Based on forty years of actual experience rather than high hopes, it is clear that the Federal Circuit has failed in its principal mission to bring uniformity, clarity and predictability to patent law.
Under the leadership of Judges Markey and Rich, the Federal Circuit, over the first 15 years or so of its existence, did, indeed, largely achieve the goals intended and hoped for by the court’s founding. It was possible then to read the statutes and case law, have a reasonably clear view of how matters were likely to play out in court, and advise clients accordingly. Perhaps more importantly, it was also possible for newcomers with good ideas but little capital actually to develop new technologies without the near certainty that established powers would, when convenient, simply steal their ideas with little recourse.
Today the useful body of law created by the early CAFC has been cast aside and we are now left with the ludicrous reality that the Supreme Court has to be called in to resolve conflicts among the panels. That, combined with Rule 36 practice that enables the court simply to ignore its own precedent when convenient, means that the entire patent system is in the hands of a dozen or so mostly political hacks that neither care about creating a coherent body of law nor demonstrate the ability to do so. It would be funny if it did not result in serious harm for the people and businesses that have to live with the consequences of the court’s decisions.
One of my standard lines in a closing argument to a jury is that they, collectively, have more common sense than anyone else in the courtroom. Borrowing from that, it is likely that the hundreds of judges of the various circuit courts collectively have more wisdom than the small group now making up the Federal Circuit who, to date, have shown little evidence of either clear thought or honest adherence to principle.
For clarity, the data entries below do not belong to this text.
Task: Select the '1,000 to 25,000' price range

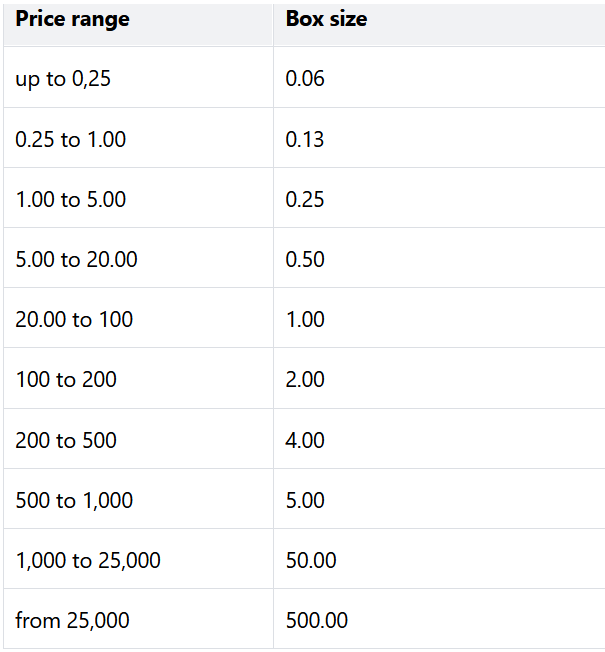Action: click(x=88, y=560)
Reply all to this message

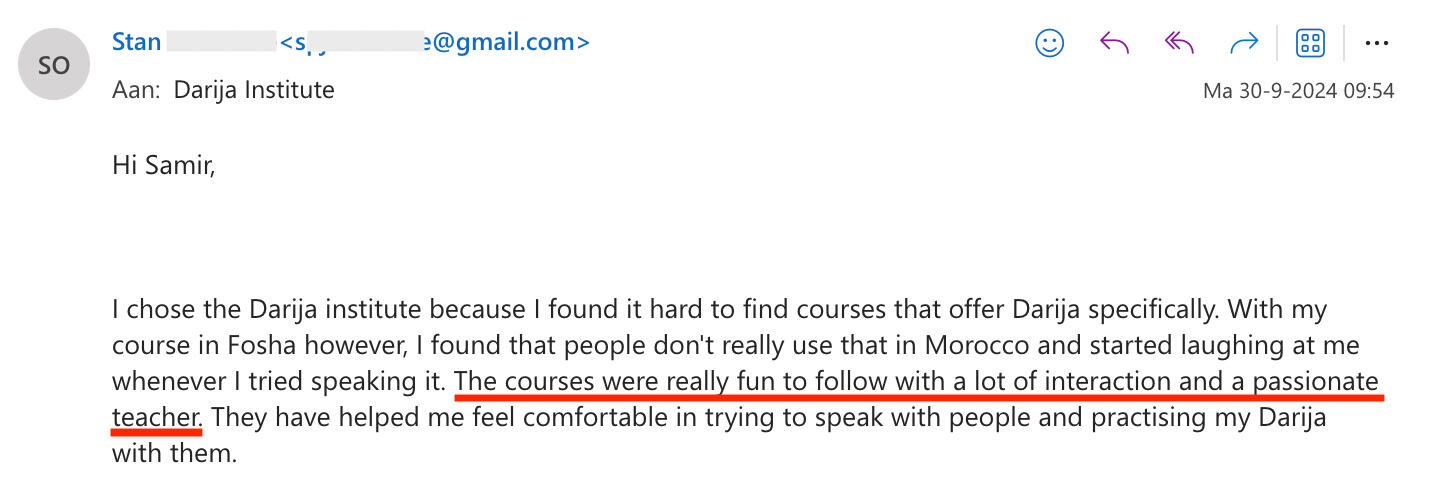tap(1180, 43)
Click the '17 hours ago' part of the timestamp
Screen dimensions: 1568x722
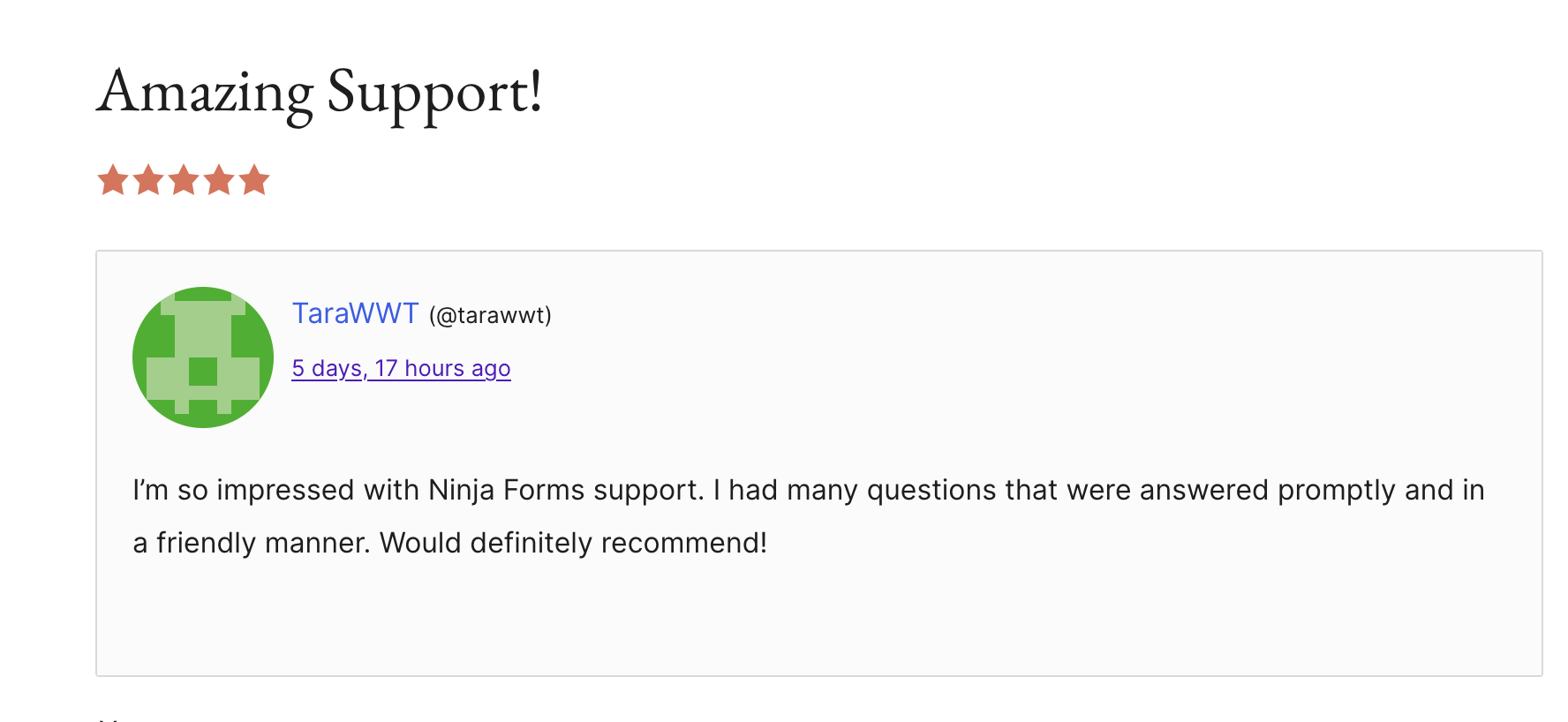[x=442, y=368]
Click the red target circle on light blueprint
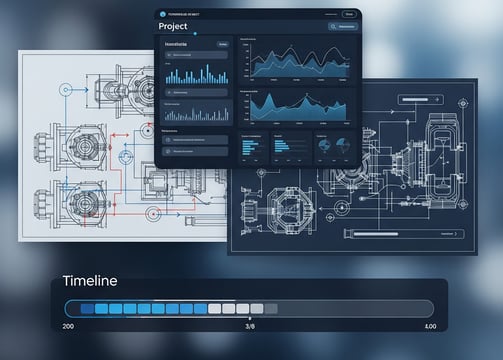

Thanks again for your article. It is indeed time to consider this serious and important question.
concerned
October 1, 2024 05:28 amMy case had a precedential opinion, and my story was in the same book as Josh Malone’s story.
I never received my patent; however, I did receive three different reasons from three different groups as to why I should not receive a patent. If the court’s case law was so clear, these groups would not be all over the place in denying my application. Like the kindergarten game of tag at recess, just make up the rules as we go.
I was told that I met the law that had been written by Congress, so I am left with my own conclusion as to what really is going on.
Josh Malone
September 30, 2024 08:24 pmWithout the Federal Circuit, who will big tech rely on to make patents harder to enforce?